Humble et spontané, voilà mon impression à propos du célèbre écrivain alexandrin Ibrahim Abdel Méguid, lors de mon assistance à un colloque à l’Institut Goethe, où il était présent. Ce colloque est intitulé « Moi et le cinéma », organisé par le réseau Amon pour les chercheurs sur le cinéma et la littérature, et faisant le point sur un livre du même titre de l’auteur, publié récemment par Dar Masriah Al-Lubnaniah.
Quand j’ai commencé à lire son livre « Moi et le cinéma », j’ai eu la même impression, surtout quand il a dit qu’il n’a pas eu l’audace de rencontrer Shadia, son héroïne préférée, malgré sa position d’écrivain célèbre. D’ailleurs, les digressions dans cette œuvre, marquée de spontanéité et de l’oralité, complètent cette idée. Il utilise même un langage intermédiaire entre l’arabe littéral et dialectal comme il le fera dans une conversation intime.
Il s’arrête sur un point pour en dire les détails, comme l’histoire d’un cinéma, d’une école qu’il a fréquentée ou son amour pour Shadia. Il voulait procéder dans un ordre chronologique, mais ces digressions le font aller un peu de l’avant ou reculer un peu en arrière.
Dans cette œuvre qui vient pour compléter la file de ses romans : La maison aux jasmins, L’autre pays , Personne ne dort à Alexandrie, Adagio et autres romans dont plusieurs ont été traduits en français et en anglais, il raconte sa passion pour le cinéma dès un âge précoce, énumérant les différentes salles de cinéma à Alexandrie- sa ville natale- comme El Nil, El Gomhoriah, El Helal, etc…, chacune ayant un goût différent et des souvenirs différents. Il dresse une liste quasi-complète des films arabes, américains et parfois indiens qui ont été projetés à chaque étape de sa vie dès les années cinquante jusqu’à une période récente, en décrivant l’émotion qui accompagnait le fait de voir le film, ainsi que les souvenirs qui y sont liés.
Qui dit souvenirs dit nostalgie. Selon cet état d’esprit collectif dont souffrent beaucoup de gens aujourd’hui, même les plus jeunes, le passé est beau et le présent est plus laid toujours. Nous trouvons cet aspect se dégagent tout au long du livre. Par exemple, l’écrivain déplore le drainage du lac Mariout ou la disparition de plusieurs anciennes salles de cinéma.

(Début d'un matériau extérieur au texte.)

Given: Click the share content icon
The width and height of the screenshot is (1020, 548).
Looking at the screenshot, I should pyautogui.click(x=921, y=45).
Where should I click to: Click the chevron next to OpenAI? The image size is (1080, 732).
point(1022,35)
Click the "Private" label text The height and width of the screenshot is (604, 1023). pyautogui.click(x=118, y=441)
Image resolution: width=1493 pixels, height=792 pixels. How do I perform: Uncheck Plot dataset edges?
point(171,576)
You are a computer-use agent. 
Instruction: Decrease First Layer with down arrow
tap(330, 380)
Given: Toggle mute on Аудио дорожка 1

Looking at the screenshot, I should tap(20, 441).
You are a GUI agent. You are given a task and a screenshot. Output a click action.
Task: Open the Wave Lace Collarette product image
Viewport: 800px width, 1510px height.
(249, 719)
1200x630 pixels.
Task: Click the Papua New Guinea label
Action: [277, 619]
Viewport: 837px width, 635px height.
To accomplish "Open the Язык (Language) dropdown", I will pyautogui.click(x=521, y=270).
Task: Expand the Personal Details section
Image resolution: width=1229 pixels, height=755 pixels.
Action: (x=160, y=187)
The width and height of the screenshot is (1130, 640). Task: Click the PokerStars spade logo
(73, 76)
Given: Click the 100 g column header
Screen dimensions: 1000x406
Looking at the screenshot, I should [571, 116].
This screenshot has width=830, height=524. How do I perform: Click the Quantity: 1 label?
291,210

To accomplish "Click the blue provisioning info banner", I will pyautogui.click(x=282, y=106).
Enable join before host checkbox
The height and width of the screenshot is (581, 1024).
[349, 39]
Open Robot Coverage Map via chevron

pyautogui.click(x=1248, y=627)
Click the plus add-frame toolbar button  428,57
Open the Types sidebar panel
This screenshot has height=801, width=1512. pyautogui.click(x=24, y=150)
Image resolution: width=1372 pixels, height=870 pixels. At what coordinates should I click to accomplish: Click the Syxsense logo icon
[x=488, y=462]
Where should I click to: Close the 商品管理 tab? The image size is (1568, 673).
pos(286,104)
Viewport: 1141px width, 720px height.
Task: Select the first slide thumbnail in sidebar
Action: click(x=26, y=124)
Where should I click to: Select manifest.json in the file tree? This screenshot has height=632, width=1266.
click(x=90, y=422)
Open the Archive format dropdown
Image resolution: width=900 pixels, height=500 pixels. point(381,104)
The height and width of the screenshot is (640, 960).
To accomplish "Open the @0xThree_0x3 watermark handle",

Cet écrivain avoue dans la préface du livre qu’il n’aime pas écrire ses mémoires, cependant, « s’ils sont en relation avec le cinéma, pourquoi pas ? »
D’ailleurs, beaucoup d’écrivains arabes comme Naguib Mahfouz, Yehia Haqi ou Abas El Aqad ont écrit sur leur relation avec le cinéma dans leurs romans, mais le fait de recueillir ces mémoires sur le cinéma dans un livre est rare. Nous pouvons mentionner comme exemple de « ce genre littéraire », qui n’est pas encore classé comme genre littéraire à part, le livre de Jérôme Prieur, Le spectateur nocturne, qui est une anthologie des récits et des mémoires de spectateurs des salles obscures « sans qualités » mais qui expriment leur propre fiction du cinéma ; mais aussi le livre de Marie-Claude Bénard, La sortie au cinéma : palaces et ciné-jardins d’Egypte, 1930-1980 qui porte un regard sur la société égyptienne et l’évolution du cinéma dans ce pays depuis ces origines, à travers le témoignage d’une trentaine de personnalités : réalisateurs, acteurs, scénaristes, etc
Enfin, Ibrahim Abdel Méguid annexe un certain nombre de ses critiques de cinéma, publiés dans un nombre de revues égyptiennes, sur des films arabes et étrangers, comme « l’Immeuble Yacoubian »et « J’aime le cinéma », parmi les films égyptiens assez récents ; « le chant du rossignol », un ancien film égyptien adapté du roman de Taha Hussein ; « un peu de peur » un film de Hussein Kamal adapté d’un roman du même titre de Tharwat Abaza ; et parmi les films étrangers : « le vieil homme et la mer », adapté d’un roman d’Ernest Hemingway, et « Titanic ».
Nous pouvons conclure que la relation entre la littérature et le cinéma prend des formes différentes, et peut être dans le futur proche nous en verrons d’autres formes. Merci Ibrahim Abdel Méguid pour ce texte qui nous rappelle les salles de cinéma, les rues et les saveurs d’autan.